The final section of Multiple Choice is Reading Comprehension. Three short stories are provided and several questions regarding interpretation are posed. This is a more significant change from the previous questions than it may appear. Sentence Elimination, Order and Completion questions ask us to change or establish a story, and once established interpretation is our own prerogative. Here the story is fixed and we’re directly asked to interpret. In a sense we’re forced back into the typical relationship between a reader and a text.
All of the interpretation options we’re given in Reading Comprehension appear equally plausible. Some questions even ask us what we cannot know, such as the inclusion of Ayahuasca (an Amazonian hallucinogenic) in Text #3. Is it there because the author wanted to add an “ethnic touch”? to encourage drug abuse? is it there on a whim or to empathize with young people? I don’t know and I don’t believe we could know from the mention of Ayahuasca in the story. Why does the author of question #58 believe we, the readers, ruined his life? We don’t know.
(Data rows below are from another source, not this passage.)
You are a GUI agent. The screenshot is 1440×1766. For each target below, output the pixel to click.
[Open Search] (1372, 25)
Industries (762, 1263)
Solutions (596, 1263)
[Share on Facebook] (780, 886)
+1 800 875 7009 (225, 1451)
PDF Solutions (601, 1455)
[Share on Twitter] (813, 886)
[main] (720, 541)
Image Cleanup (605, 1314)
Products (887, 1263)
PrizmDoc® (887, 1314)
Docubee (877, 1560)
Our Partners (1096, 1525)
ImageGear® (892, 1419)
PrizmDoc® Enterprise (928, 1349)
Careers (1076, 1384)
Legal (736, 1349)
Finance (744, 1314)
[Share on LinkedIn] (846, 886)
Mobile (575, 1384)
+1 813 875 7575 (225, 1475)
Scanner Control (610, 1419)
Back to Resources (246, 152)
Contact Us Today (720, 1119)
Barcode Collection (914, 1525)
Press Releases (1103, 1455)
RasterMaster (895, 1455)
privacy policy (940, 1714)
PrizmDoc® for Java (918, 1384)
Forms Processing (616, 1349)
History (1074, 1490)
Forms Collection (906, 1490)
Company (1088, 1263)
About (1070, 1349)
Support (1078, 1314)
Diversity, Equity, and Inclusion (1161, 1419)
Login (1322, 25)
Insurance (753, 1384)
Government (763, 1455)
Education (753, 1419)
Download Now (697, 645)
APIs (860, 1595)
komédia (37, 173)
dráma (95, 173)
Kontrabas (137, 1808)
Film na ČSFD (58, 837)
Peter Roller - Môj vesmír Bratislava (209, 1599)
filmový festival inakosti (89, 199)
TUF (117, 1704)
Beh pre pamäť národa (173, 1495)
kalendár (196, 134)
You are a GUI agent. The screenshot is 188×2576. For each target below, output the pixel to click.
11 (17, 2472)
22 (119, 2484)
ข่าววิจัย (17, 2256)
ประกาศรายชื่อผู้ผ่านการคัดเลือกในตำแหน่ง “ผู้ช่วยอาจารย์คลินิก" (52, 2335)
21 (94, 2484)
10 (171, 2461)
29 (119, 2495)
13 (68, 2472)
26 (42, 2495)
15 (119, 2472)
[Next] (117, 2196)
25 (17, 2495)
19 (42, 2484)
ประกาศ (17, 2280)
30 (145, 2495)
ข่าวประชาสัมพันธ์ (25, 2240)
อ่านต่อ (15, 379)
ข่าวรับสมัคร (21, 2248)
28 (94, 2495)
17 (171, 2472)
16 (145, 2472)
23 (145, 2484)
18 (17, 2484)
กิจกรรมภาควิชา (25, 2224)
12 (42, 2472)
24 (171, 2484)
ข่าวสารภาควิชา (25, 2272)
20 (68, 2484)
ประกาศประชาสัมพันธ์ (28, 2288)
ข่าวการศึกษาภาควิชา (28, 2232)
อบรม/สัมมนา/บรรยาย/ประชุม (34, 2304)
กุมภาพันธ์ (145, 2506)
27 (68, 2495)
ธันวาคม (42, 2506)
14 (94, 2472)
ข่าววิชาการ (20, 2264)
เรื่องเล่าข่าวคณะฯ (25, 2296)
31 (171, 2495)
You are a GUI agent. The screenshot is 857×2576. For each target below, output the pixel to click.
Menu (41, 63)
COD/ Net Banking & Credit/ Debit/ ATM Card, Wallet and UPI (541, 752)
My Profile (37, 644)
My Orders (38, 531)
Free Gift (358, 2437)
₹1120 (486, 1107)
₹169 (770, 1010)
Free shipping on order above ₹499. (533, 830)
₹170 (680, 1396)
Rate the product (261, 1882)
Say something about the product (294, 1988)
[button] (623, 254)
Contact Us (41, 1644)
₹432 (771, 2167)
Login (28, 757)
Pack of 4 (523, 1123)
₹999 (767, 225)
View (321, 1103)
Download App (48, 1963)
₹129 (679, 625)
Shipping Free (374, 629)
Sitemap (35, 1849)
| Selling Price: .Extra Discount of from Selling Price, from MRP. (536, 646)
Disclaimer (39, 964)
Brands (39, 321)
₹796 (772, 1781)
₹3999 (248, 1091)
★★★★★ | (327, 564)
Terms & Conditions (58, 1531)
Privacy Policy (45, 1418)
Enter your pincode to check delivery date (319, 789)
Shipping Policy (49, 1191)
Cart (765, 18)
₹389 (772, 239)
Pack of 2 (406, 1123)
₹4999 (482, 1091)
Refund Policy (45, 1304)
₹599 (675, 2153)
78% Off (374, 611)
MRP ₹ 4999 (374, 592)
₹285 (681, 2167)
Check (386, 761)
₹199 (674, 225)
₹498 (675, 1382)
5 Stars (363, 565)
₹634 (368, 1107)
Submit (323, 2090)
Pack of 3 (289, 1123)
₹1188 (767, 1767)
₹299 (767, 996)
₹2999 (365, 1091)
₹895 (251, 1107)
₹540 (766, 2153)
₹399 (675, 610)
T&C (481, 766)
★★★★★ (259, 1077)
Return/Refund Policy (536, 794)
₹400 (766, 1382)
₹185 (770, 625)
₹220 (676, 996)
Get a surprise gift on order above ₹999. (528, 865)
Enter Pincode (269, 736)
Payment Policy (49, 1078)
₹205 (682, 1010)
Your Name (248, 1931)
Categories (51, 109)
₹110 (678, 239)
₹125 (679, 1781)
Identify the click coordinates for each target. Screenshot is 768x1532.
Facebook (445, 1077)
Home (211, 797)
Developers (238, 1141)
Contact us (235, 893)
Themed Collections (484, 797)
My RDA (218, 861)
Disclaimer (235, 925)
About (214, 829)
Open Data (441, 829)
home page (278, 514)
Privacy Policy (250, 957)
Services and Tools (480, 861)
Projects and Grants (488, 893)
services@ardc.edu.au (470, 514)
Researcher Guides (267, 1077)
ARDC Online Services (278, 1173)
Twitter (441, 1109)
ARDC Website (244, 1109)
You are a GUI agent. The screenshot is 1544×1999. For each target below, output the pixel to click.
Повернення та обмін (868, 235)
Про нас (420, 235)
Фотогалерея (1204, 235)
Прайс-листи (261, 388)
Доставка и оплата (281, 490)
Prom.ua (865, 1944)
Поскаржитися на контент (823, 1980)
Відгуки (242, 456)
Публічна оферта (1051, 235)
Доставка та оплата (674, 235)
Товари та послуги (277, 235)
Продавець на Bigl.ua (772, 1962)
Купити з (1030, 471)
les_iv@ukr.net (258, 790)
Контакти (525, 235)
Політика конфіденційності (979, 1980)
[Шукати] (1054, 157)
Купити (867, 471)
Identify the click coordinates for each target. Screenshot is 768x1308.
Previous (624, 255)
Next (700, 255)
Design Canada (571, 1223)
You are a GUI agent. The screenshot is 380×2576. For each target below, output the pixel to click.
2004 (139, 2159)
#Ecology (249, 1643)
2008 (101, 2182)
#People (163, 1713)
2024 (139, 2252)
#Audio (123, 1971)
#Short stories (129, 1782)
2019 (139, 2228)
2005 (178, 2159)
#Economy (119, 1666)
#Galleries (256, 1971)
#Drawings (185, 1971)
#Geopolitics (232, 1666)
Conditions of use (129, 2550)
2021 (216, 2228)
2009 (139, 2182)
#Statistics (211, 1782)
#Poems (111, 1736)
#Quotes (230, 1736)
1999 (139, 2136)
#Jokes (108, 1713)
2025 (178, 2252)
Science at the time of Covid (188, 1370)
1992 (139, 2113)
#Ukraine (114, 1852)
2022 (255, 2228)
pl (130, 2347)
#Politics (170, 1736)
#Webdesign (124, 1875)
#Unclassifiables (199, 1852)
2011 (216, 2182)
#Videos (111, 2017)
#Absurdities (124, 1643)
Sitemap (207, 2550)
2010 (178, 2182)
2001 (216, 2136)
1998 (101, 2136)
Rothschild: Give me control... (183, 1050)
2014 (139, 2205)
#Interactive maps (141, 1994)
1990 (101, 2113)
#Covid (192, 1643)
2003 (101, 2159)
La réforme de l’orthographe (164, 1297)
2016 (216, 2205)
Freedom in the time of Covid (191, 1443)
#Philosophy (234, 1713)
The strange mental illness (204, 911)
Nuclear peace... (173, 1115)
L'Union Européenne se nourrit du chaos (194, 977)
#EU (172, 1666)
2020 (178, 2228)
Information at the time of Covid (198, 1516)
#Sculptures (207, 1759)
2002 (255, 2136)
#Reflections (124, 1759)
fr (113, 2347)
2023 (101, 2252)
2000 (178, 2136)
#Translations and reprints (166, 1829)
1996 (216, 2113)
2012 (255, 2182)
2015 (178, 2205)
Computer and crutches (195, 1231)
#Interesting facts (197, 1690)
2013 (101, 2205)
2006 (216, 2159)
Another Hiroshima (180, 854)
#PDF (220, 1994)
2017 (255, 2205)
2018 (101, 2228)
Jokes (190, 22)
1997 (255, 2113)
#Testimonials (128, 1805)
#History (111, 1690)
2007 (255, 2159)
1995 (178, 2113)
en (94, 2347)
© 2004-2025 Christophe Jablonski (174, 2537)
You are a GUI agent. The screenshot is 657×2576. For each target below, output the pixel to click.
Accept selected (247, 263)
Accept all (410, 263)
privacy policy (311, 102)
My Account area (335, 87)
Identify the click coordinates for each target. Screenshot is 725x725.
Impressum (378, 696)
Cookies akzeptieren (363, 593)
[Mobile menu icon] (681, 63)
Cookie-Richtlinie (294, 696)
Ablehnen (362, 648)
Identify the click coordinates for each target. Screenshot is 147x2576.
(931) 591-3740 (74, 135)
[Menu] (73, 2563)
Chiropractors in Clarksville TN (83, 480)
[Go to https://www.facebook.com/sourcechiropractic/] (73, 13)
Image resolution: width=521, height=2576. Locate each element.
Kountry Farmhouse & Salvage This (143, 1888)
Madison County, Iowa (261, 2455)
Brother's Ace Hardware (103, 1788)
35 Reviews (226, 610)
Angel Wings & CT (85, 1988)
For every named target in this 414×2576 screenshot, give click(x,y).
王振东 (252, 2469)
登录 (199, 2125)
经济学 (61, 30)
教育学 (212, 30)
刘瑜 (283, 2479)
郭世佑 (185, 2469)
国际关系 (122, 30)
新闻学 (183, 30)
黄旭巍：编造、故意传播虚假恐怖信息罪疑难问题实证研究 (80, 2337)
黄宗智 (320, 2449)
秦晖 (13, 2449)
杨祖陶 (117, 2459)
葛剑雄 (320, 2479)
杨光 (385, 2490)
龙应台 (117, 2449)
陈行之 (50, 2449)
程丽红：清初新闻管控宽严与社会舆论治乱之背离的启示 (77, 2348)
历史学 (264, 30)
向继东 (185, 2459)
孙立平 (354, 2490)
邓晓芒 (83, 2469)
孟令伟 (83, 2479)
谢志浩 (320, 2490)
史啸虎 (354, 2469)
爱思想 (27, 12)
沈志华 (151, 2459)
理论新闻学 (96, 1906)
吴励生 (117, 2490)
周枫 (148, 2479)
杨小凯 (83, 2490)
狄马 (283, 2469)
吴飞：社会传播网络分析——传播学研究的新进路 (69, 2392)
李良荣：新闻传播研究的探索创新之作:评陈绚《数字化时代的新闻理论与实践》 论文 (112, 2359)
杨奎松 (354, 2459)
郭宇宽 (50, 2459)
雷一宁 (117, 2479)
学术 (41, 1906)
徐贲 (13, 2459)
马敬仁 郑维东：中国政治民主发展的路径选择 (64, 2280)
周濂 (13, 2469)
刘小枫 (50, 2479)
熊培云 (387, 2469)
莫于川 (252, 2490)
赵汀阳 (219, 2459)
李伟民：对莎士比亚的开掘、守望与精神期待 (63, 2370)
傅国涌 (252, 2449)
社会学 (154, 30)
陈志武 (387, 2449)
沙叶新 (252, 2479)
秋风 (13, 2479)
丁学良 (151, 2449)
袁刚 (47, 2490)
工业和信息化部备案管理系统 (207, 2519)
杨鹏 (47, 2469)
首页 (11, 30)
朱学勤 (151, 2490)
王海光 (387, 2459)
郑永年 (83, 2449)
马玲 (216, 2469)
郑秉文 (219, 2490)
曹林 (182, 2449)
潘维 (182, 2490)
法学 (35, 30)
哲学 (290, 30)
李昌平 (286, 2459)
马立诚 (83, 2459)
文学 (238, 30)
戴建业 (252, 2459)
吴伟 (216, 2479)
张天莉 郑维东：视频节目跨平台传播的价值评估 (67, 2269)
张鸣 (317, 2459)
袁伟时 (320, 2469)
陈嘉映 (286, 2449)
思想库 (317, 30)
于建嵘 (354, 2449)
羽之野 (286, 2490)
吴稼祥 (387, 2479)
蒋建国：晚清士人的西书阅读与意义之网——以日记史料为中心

Not only does this section show the futility of searching for a singular truth or meaning in a literary text, it also begins to show the conceitedness of believing one can discover the correct interpretation of a literary text when so many plausible options exist. This sparse, abstract literary text gives us ample room to interpret and to question the very goal of interpretation. Perhaps imposing my own reading of Multiple Choice is a censorious act.
Multiple Choice still has moments of excess and melodrama despite all this sparseness. Questions #27 and #58 repeat “You cry” and “I hate you” respectively; do these sentiments need to be underscored with duplication? The text opening presents the hitherto unmentioned Excluded Term section. Unmentioned because it overindulges in boring poeticism. The reader is asked to mark the word in a list of five which has no relation to the heading or the other four words.
The heading “Body,” for example, has the following terms listed beneath: Dust, Ashes, Dirt, Grit and Smut. While this may indicate something about the test writer, remarks on the dirtiness and the transitory properties of the human body are not anything new. “Silence” is a heading in question #23 and #24. In the second instance “Silence” is followed by the word ‘Silence’ five times. Though it may not seem like it, these are the best examples from the section. At least these clichés are presented in a novel way.
Multiple Choice may be so abstract that we impose more meaning on it than it provides or intends. In this way the text is like a Mark Rothko or Jackson Pollock painting. The work’s simplicity or complexity, and it’s meaning, lies more with us than with the work itself. Multiple Choice, like a real test, tells us about ourselves. Like a real test, it gives us questions, not answers.